[Data extracted from a collection]
=== Section Start ===
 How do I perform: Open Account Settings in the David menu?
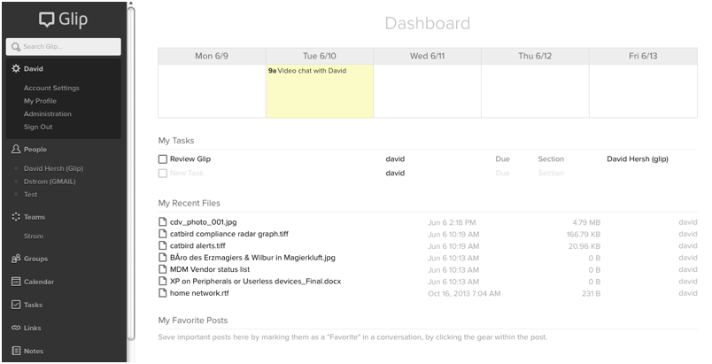pos(51,88)
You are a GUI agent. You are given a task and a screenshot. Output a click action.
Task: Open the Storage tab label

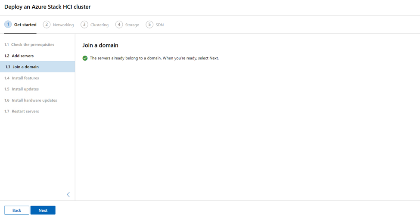click(x=132, y=25)
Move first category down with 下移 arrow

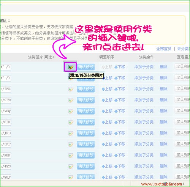(x=120, y=67)
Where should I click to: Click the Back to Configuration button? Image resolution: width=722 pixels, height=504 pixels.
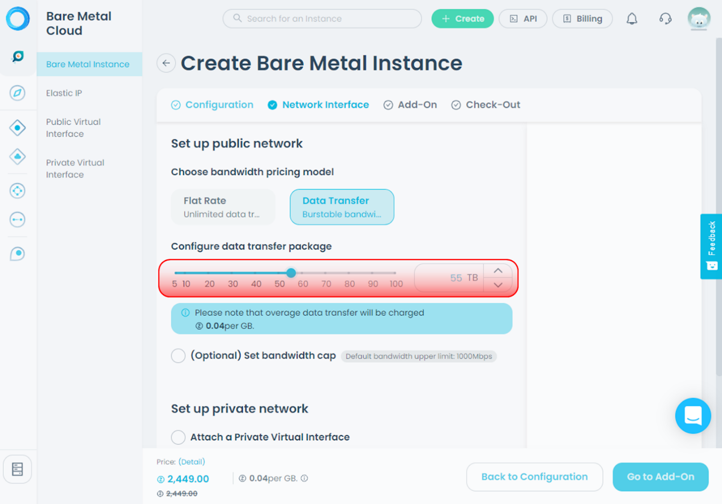click(534, 477)

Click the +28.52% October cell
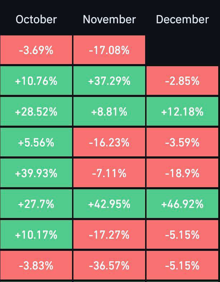(x=36, y=112)
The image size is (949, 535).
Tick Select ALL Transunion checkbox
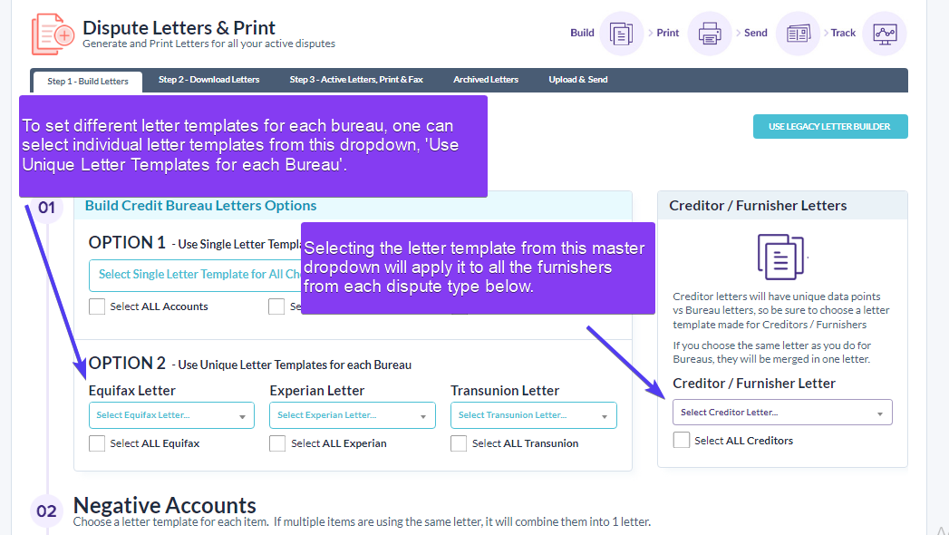click(x=459, y=443)
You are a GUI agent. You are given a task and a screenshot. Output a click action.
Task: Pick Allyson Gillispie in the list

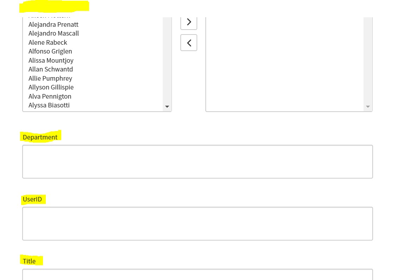pos(51,87)
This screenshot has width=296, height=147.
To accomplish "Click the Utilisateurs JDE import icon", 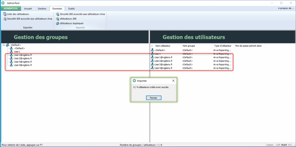I will (x=58, y=19).
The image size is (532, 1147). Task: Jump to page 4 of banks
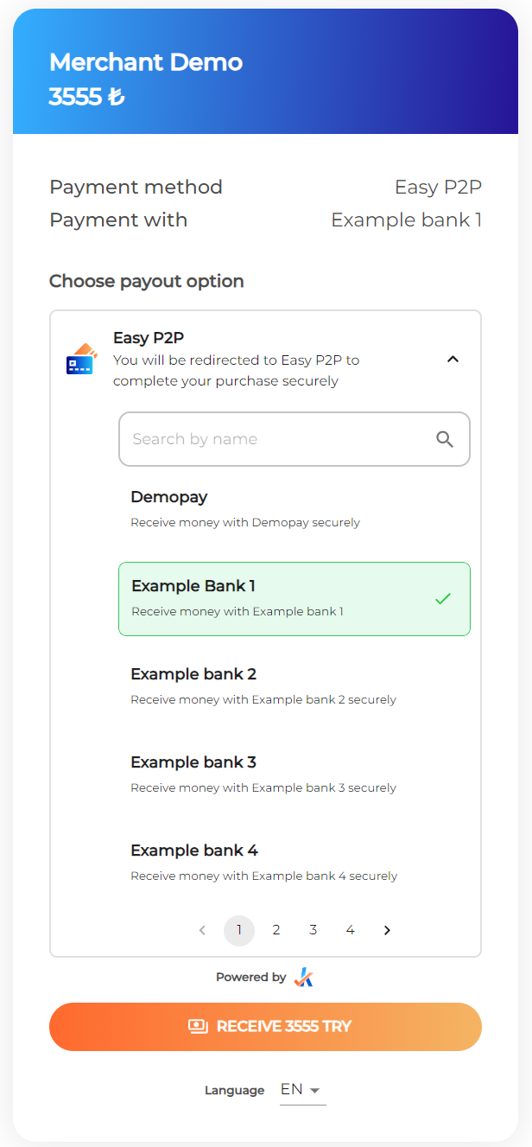click(350, 930)
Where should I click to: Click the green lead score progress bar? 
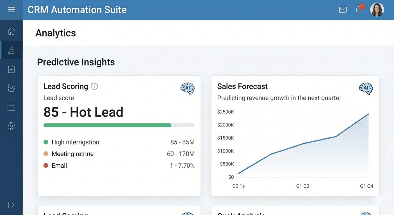tap(107, 125)
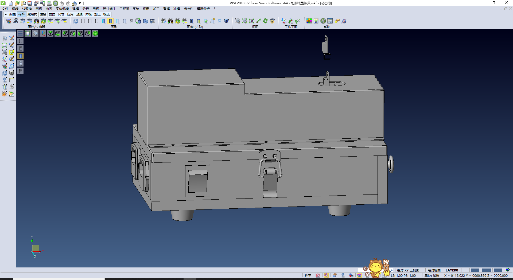This screenshot has width=513, height=280.
Task: Toggle the wireframe cylinder display mode in 图形 group
Action: click(x=83, y=21)
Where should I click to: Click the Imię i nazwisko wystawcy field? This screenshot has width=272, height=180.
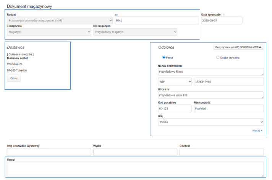click(x=49, y=152)
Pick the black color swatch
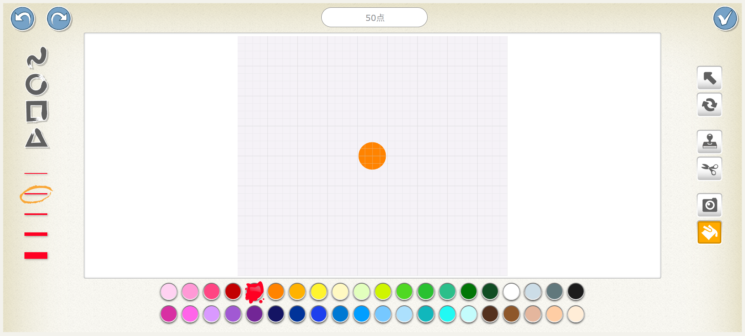Screen dimensions: 745x336 (x=575, y=291)
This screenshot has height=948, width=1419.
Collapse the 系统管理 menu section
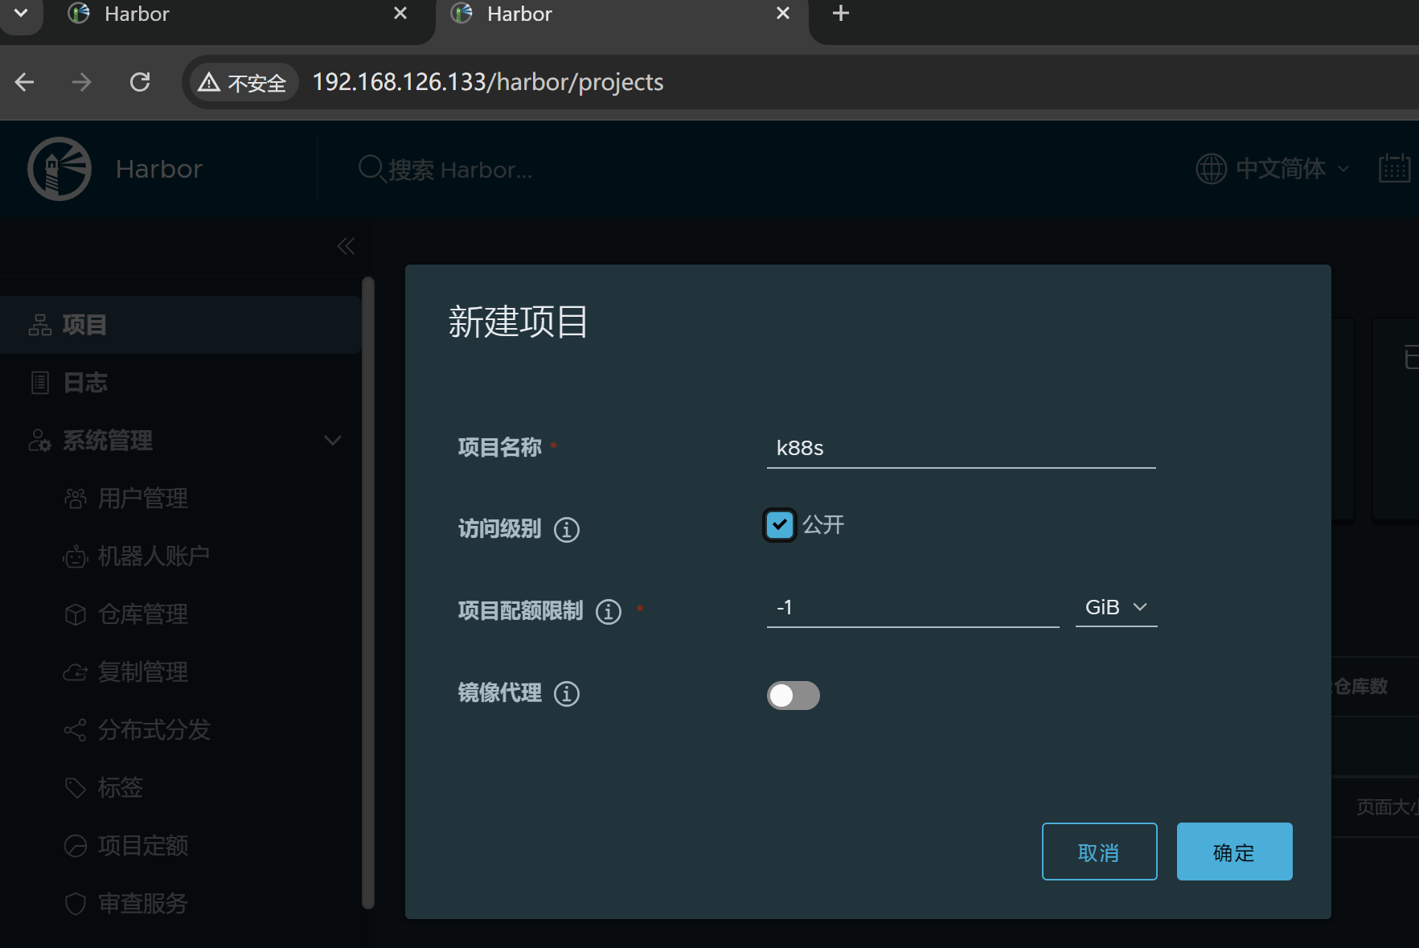coord(332,441)
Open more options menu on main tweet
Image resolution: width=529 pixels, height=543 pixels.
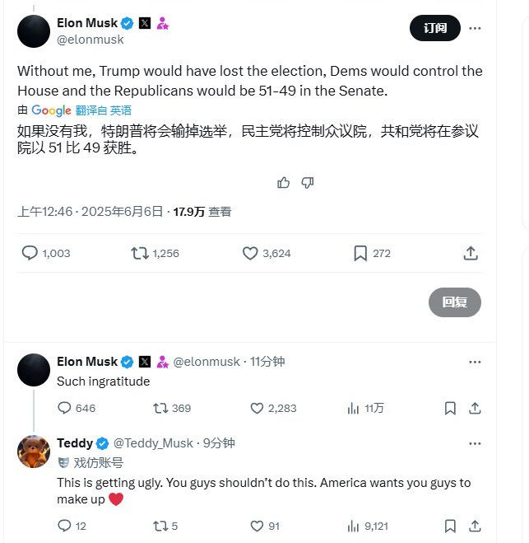point(475,28)
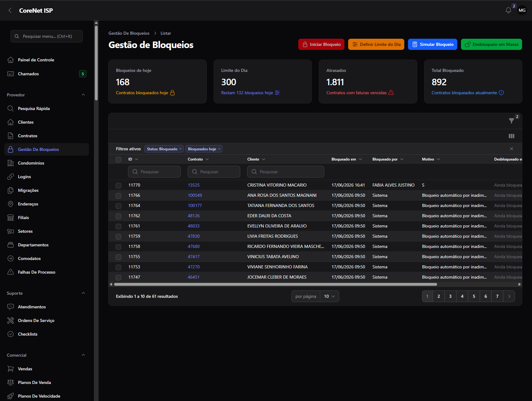Select all rows header checkbox
Image resolution: width=532 pixels, height=401 pixels.
point(118,160)
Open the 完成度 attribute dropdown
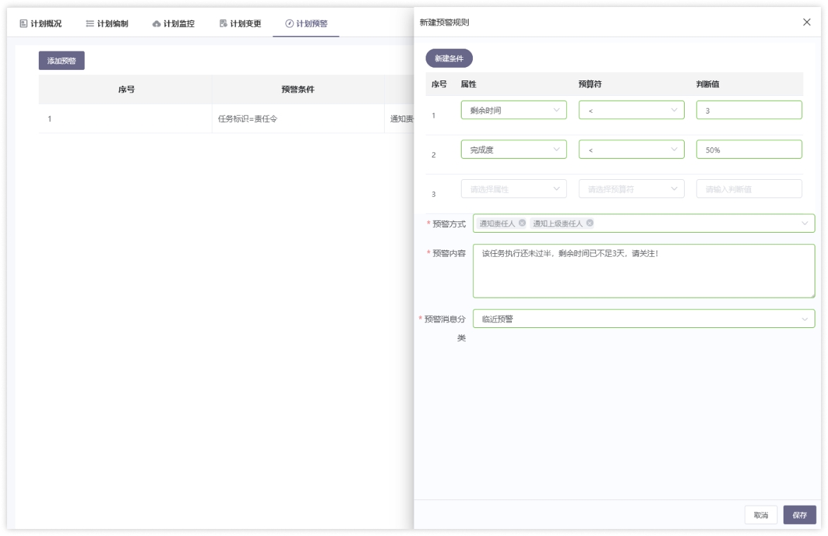 [513, 150]
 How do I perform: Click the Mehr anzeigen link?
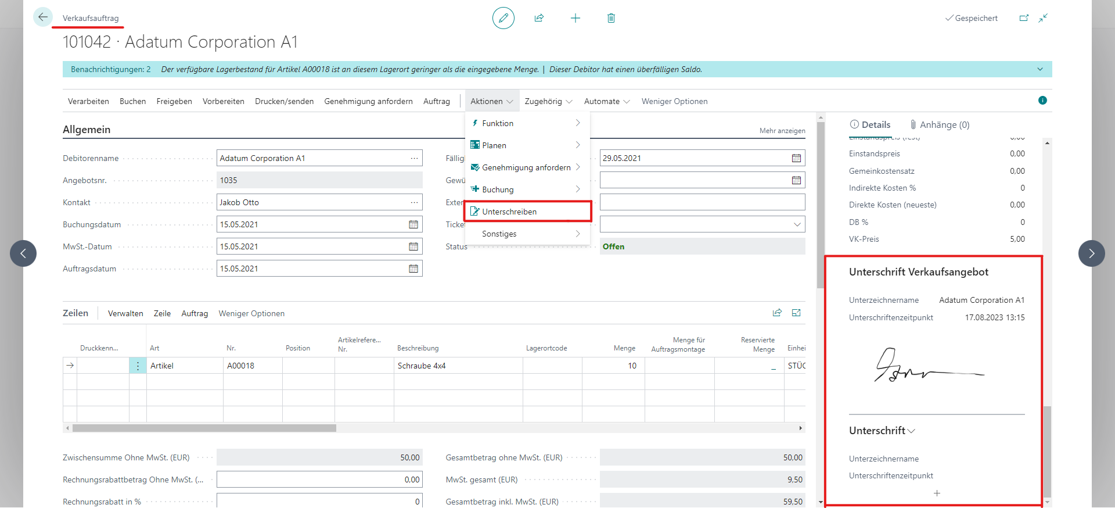tap(782, 131)
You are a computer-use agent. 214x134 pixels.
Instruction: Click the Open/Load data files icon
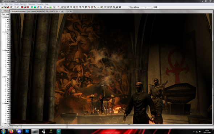pyautogui.click(x=3, y=7)
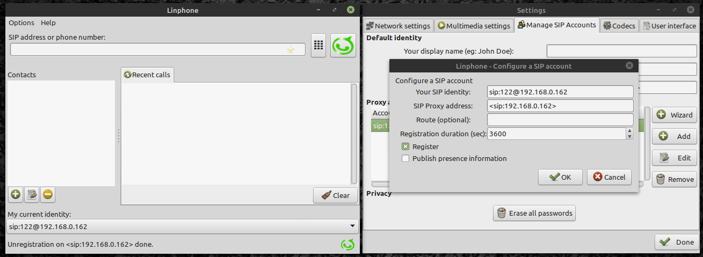Increase the registration duration value

pyautogui.click(x=629, y=130)
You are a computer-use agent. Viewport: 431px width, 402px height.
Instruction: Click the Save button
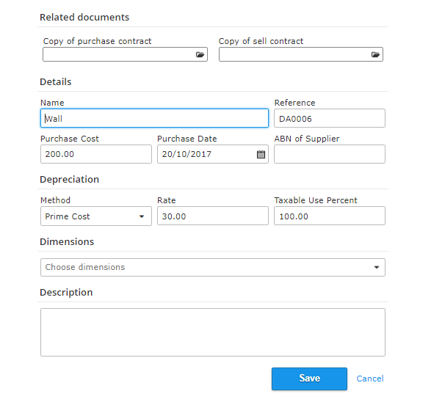pos(309,379)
=== Section End ===
EXERCISE REQUIREMENTS:
Print, without pictures, exactly the lines from the one containing "Open the 完成度 attribute dropdown" through the final line of the records above.

FINISHED EXERCISE:
Open the 完成度 attribute dropdown
 [513, 150]
 How do I perform: Click the Mehr anzeigen link?
tap(782, 131)
You are a computer-use agent. 214x134 pixels.
Instruction: Click the Open/Load data files icon
pyautogui.click(x=3, y=7)
Increase the registration duration value

pyautogui.click(x=629, y=130)
You are a computer-use agent. Viewport: 431px width, 402px height.
Instruction: Click the Save button
pos(309,379)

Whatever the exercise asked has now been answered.